Страница 82 из 92
Сказать правду, раскололи они чурбан на шесть плах, и он разделил промеж них эти плахи — каждому дал по одной, а одну взял себе,— а потом говорит:
— Теперь — за них. Попробуйте их сломать. Как думаете, сломаете их или нет?
— Ишь,— отвечают,— чего там ломать-то? Поначалу ты нам чурбан сломать приказал, так разве такую здоровую штуку сломаешь? А с этим мы мигом справимся.
— Ну вот,— говорит он.— Ломайте.
Тут они разом каждый свою плаху переломили. Тогда отец им говорит:
— Ну, сынки, я велел вам сломать этот чурбан. Что-нибудь вы уразумели?
— Чего-то нам не понять, что ты показывал,— отвечают они.— К чему бы все это? Куда бы ни шло, отдели нас. Ничего мы не знаем: ни толку, ни смысла. Неучи мы, дураки, олухи деревенские. Мы хотим, чтобы ты нас отделил,— вот и все, что мы знаем.

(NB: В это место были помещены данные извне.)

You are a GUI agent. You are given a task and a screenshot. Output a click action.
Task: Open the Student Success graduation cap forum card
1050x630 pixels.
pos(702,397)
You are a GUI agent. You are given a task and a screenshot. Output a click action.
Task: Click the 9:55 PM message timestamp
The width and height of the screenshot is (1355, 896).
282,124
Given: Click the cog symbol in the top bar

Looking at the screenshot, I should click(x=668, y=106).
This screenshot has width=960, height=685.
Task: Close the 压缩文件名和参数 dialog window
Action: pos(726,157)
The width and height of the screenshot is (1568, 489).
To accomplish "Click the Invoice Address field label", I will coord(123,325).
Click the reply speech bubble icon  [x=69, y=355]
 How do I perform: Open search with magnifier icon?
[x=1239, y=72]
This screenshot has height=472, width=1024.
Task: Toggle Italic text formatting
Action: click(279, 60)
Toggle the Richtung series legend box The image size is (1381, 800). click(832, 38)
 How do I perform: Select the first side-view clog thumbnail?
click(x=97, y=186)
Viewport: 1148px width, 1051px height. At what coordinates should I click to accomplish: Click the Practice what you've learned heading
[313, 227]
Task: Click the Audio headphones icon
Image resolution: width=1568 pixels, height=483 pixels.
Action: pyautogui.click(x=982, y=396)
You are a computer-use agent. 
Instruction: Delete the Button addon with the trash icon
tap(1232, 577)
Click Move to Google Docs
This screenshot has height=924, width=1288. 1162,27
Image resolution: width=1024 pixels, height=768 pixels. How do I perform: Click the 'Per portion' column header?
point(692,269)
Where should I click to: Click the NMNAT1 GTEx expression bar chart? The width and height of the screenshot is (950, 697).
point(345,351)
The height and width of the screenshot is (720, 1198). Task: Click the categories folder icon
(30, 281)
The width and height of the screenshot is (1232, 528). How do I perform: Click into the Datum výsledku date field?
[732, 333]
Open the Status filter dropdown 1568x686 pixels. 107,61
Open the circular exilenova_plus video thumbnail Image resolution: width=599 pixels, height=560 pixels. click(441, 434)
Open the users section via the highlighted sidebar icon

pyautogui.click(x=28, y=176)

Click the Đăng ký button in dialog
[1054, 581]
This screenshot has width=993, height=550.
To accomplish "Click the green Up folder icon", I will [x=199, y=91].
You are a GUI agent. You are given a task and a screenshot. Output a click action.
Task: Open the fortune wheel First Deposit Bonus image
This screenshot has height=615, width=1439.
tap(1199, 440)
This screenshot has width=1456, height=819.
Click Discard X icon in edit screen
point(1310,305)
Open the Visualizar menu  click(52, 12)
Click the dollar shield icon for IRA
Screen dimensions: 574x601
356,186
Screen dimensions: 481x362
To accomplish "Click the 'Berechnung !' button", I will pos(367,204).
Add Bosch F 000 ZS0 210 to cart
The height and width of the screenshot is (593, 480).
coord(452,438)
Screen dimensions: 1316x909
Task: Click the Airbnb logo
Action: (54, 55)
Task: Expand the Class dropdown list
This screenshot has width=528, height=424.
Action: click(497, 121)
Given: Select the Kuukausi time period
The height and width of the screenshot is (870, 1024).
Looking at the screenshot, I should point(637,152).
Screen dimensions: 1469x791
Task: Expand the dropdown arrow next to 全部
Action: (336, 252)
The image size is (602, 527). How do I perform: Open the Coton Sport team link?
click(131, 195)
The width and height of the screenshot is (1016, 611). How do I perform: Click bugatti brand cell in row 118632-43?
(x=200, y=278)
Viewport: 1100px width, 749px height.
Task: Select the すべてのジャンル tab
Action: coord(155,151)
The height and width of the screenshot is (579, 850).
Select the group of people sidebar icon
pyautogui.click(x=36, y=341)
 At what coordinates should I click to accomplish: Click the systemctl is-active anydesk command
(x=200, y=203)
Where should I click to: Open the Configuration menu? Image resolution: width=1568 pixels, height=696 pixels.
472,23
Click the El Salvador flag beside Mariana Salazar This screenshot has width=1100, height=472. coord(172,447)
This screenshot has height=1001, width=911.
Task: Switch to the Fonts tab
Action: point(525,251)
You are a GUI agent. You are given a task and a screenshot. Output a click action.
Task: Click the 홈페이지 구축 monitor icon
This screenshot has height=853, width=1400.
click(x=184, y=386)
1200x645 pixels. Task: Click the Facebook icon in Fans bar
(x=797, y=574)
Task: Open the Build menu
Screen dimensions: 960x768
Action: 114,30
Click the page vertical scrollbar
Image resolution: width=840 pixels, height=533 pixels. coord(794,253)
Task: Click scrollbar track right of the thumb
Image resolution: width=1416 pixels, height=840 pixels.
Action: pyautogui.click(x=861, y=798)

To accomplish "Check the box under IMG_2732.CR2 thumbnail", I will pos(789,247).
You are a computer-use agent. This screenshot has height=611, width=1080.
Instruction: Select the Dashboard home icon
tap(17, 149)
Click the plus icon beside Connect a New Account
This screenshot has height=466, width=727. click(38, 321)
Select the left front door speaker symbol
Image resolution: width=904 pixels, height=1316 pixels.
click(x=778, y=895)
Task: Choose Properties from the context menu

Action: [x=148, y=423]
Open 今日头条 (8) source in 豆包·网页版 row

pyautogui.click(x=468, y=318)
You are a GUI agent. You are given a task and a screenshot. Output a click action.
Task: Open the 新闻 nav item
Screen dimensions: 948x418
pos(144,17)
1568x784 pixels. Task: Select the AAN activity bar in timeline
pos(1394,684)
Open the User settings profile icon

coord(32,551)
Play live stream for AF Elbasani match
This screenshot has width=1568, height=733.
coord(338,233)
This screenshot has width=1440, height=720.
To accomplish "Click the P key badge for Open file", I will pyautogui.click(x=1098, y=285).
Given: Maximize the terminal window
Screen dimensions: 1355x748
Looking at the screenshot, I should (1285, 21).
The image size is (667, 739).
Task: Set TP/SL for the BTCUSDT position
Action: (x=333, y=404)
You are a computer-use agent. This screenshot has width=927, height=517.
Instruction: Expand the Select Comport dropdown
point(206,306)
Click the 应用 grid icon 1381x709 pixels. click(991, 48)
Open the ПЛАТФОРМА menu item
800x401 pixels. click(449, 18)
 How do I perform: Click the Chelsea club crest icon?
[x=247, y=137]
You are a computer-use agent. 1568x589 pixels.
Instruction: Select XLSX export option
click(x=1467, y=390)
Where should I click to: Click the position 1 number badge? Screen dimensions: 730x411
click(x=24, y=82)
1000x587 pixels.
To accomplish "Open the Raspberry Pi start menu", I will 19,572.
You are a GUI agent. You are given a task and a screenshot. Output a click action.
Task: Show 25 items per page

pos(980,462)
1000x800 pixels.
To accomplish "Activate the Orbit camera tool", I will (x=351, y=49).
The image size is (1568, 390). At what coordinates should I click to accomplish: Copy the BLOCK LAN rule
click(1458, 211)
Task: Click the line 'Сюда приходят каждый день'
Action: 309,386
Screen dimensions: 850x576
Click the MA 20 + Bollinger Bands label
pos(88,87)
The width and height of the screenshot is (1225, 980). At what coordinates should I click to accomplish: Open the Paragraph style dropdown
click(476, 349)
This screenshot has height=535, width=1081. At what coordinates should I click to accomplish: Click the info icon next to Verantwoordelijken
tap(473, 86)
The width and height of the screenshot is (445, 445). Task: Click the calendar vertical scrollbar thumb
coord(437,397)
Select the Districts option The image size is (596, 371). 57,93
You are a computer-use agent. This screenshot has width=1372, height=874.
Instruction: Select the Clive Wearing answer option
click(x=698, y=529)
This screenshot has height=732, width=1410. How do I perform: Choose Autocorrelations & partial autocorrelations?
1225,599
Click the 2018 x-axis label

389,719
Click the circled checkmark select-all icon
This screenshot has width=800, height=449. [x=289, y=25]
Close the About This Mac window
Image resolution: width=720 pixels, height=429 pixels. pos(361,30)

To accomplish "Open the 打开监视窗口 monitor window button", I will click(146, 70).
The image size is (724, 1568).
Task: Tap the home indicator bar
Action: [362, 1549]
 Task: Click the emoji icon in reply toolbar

— Сынки,— говорит им отец,— раз вы сами не поняли, какой смысл в этом чурбане, я вам скажу. Вот что поймите: сами видели, пока вы его не раскололи, никому из вас его не сломать было, а как раскололи на плахи, тут вы их без труда поломали. Так и мы вроде такого чурбана, пока живем вместе — и добра у нас много. А если мы нынче разделимся, все добро промеж нас разойдется; вы его спустите и останетесь голыми. Поглядите, по счастливой судьбе, достаток нынче гостит в нашем доме — вот чего вы не хотите понять. И смотрите еще: когда все мы, отец и сыновья, держимся вместе, пусть наши недруги и недоброжелатели ссорятся с нами — мы их всегда одолеем. А если разделимся, разве мы сможем их одолеть? Они сгубят нас одного за другим. Поразмыслите хорошенько над этим, правильно я говорю или нет.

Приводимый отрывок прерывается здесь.